EDmodel / ED2

Ecosystem Demography Model
78 stars 112 forks source link

h5 output question #231

Closed istfer closed 3 years ago

istfer commented 6 years ago

I have a question regarding h5 outputs:

When I give a run that starts from Jan 1st 2005, e.g.:

   NL%IMONTHA  = 01
   NL%IDATEA   = 01
   NL%IYEARA   = 2005 
   NL%ITIMEA   = 0000

I always get an analysis-T-2004-00-00-000000-g01.h5 file that has 1 value in it, and 2005.h5 file has one missing value. Has someone else experienced this before? Is it related to how I initialize runs and use the namelist file? or does it have something to do with fortran indices?

manfredo89 commented 6 years ago

Do you really need the T files? So far I've not seen many people using them but I may be wrong. To prevent writing them you can set NL%ITOUTPUT = 0 in the ED2IN

mdietze commented 6 years ago

@manfredo89 Yes, we definitely need the T files! They're the primary means for calibrating and validating ED2 against fast-time scale variables (e.g. eddy covariance) and also the default files that PEcAn processes into our across-models standard output format.

manfredo89 commented 6 years ago

Ok.
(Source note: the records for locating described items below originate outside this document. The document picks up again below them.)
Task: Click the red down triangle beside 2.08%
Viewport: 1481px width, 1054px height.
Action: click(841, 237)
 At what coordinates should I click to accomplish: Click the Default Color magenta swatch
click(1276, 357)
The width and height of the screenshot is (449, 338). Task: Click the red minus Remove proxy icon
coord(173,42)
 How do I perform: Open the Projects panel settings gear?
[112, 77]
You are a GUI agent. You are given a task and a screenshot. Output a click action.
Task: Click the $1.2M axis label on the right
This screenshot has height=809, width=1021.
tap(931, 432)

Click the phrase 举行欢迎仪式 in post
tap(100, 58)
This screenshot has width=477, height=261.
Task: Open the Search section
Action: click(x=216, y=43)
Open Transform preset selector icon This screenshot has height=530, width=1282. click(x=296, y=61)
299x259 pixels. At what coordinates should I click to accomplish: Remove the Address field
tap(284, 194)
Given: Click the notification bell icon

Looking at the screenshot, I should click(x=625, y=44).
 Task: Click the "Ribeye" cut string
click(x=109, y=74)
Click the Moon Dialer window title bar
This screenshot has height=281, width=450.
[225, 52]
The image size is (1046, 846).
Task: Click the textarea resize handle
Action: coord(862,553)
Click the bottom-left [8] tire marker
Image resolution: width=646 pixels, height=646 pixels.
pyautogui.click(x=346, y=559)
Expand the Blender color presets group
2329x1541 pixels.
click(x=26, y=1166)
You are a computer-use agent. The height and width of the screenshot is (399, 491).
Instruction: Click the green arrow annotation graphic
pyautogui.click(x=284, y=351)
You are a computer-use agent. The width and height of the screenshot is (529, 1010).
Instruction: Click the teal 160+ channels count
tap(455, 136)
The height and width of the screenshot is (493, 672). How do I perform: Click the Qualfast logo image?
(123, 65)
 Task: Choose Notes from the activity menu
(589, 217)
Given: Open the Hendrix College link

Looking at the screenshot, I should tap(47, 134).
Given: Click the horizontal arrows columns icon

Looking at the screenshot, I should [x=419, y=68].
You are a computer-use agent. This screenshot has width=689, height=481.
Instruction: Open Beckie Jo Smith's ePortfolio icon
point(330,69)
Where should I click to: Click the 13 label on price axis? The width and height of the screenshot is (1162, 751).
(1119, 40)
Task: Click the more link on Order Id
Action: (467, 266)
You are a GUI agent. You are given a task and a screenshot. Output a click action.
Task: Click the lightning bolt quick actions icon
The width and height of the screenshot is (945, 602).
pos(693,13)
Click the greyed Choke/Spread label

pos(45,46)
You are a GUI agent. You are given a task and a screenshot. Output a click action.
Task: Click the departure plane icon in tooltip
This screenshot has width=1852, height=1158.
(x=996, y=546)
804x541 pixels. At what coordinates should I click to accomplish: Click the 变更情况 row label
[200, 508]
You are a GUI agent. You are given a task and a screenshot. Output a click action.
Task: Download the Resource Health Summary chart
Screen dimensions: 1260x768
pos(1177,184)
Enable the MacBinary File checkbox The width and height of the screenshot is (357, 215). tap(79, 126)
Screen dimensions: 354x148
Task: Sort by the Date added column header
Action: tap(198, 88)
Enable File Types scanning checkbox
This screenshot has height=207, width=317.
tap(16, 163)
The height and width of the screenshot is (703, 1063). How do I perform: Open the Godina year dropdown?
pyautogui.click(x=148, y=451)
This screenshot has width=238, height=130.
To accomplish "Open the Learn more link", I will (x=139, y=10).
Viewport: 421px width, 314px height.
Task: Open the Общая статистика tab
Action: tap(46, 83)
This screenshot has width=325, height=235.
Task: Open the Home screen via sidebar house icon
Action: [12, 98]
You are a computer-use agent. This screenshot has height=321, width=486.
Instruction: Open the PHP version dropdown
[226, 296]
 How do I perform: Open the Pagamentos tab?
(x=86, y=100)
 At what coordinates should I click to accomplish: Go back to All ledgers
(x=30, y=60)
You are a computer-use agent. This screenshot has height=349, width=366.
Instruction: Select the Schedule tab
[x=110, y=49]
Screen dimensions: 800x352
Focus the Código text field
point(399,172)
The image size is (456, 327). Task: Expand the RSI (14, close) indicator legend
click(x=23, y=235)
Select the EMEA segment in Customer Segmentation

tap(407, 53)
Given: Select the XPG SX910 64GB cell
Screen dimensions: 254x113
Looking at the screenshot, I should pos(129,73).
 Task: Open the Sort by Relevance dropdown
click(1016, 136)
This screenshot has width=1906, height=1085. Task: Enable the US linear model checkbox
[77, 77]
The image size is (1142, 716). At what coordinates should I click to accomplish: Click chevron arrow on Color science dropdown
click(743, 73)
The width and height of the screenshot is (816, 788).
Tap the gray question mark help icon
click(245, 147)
I was also writing this because when I started using ED 2 years ago, I had some crashes that (I believe) I solved by turning off T file output. This is probably unrelated but I always felt like the flag should be turned off if there is no specific need to have this output.

istfer commented 6 years ago

Is @mrjohnston using tower files? Maybe she encountered this before.

I can handle this mismatch on the post-process end but I was wondering whether there is an easy fix on the settings or maybe in the code.

ashehad commented 6 years ago

Try running from the start of the growing season (e.g. 1st June) if it's a relatively cold site that you're simulating. Maybe this will fix your issue.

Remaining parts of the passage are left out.